The vulnerability is introduced by improper control of the filename in a PHP include/require statement within the jwsthemes FreeAgent theme. This flaw exists because the theme accepts a user-supplied filename and directly passes it to an include/require call without adequate validation or sanitization; as a result, an attacker can compel the server to include and potentially execute arbitrary local files. The weakness is classified as CWE-98, which covers improper handling of file names. When an attacker succeeds, they may read sensitive files or inject malicious code that runs in the context of the web application, jeopardizing confidentiality and integrity of the site contents and potentially allowing further compromise of the hosting environment.

The affected product is the FreeAgent theme sourced from jwsthemes. All releases from the initial version up to and including 2.1.2 are vulnerable.
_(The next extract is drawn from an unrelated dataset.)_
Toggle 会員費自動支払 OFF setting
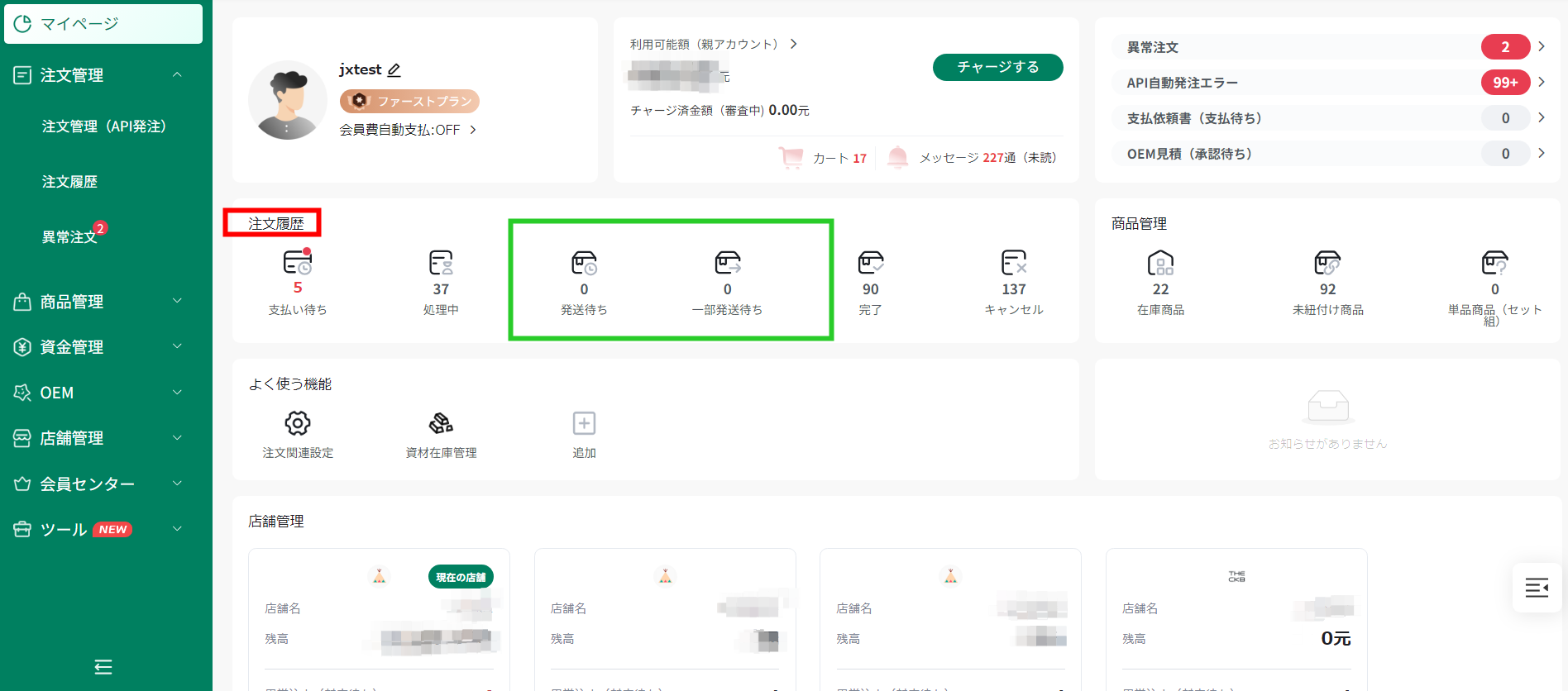 408,130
No other vendors or products are listed, and version 2.1.3 or later is presumed to contain the fix, effectively ending the public vulnerability window for each newer release.
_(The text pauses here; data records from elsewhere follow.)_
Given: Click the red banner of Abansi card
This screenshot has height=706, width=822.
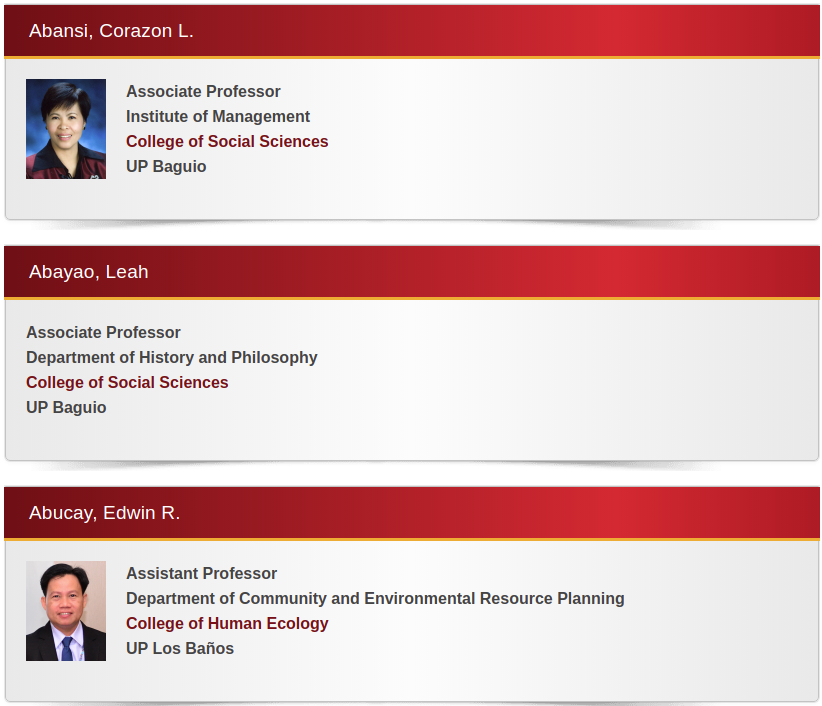Looking at the screenshot, I should pyautogui.click(x=412, y=31).
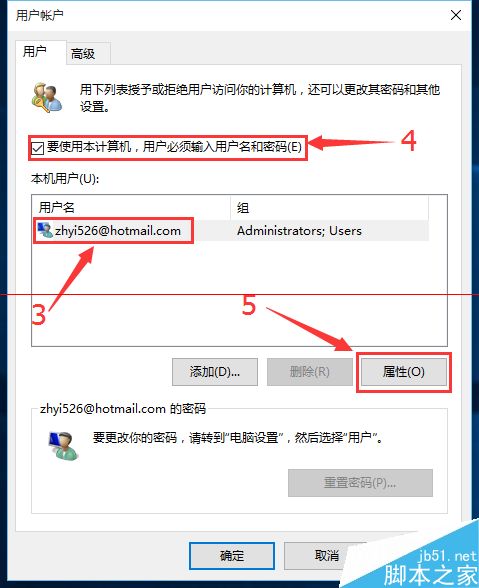The image size is (479, 588).
Task: Click the 重置密码(P)... button
Action: (360, 483)
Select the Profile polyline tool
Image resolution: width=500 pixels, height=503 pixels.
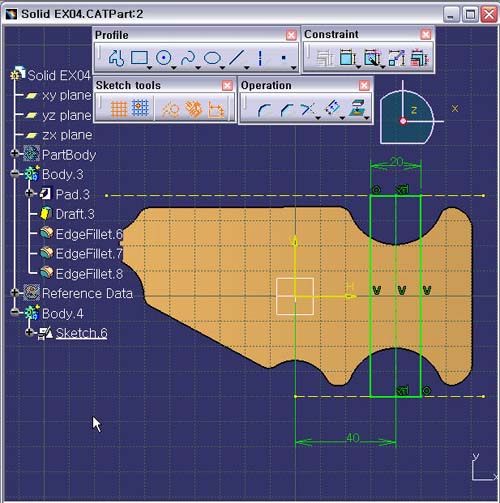coord(116,58)
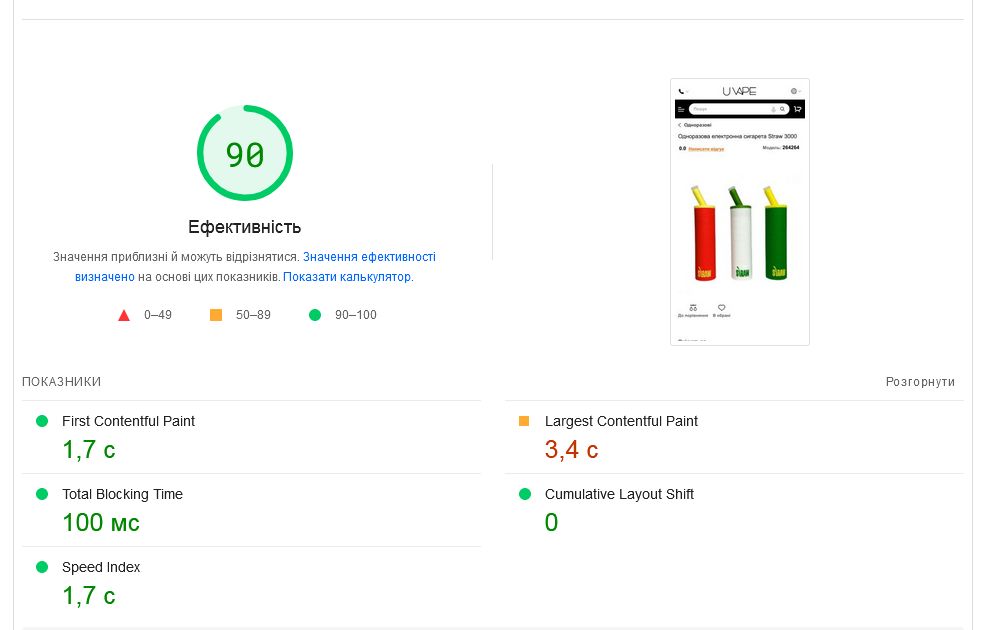Click the page screenshot thumbnail of U VAPE
Viewport: 991px width, 630px height.
(739, 212)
The CVSS score of 8.1 places the vulnerability in the high severity range, indicating that exploitation would likely cause significant consequences such as data exposure or code execution. The EPSS score of less than 1% indicates that, at the time of analysis, the probability of active exploitation is very low, and the issue is not included in the CISA KEV catalog. Based on the description, the likely attack vector is a web‑based request that supplies a malicious filename parameter to a theme function, and the attacker would need some ability to invoke the vulnerable code path, such as access to a publicly exposed URL or a compromised account with sufficient privileges.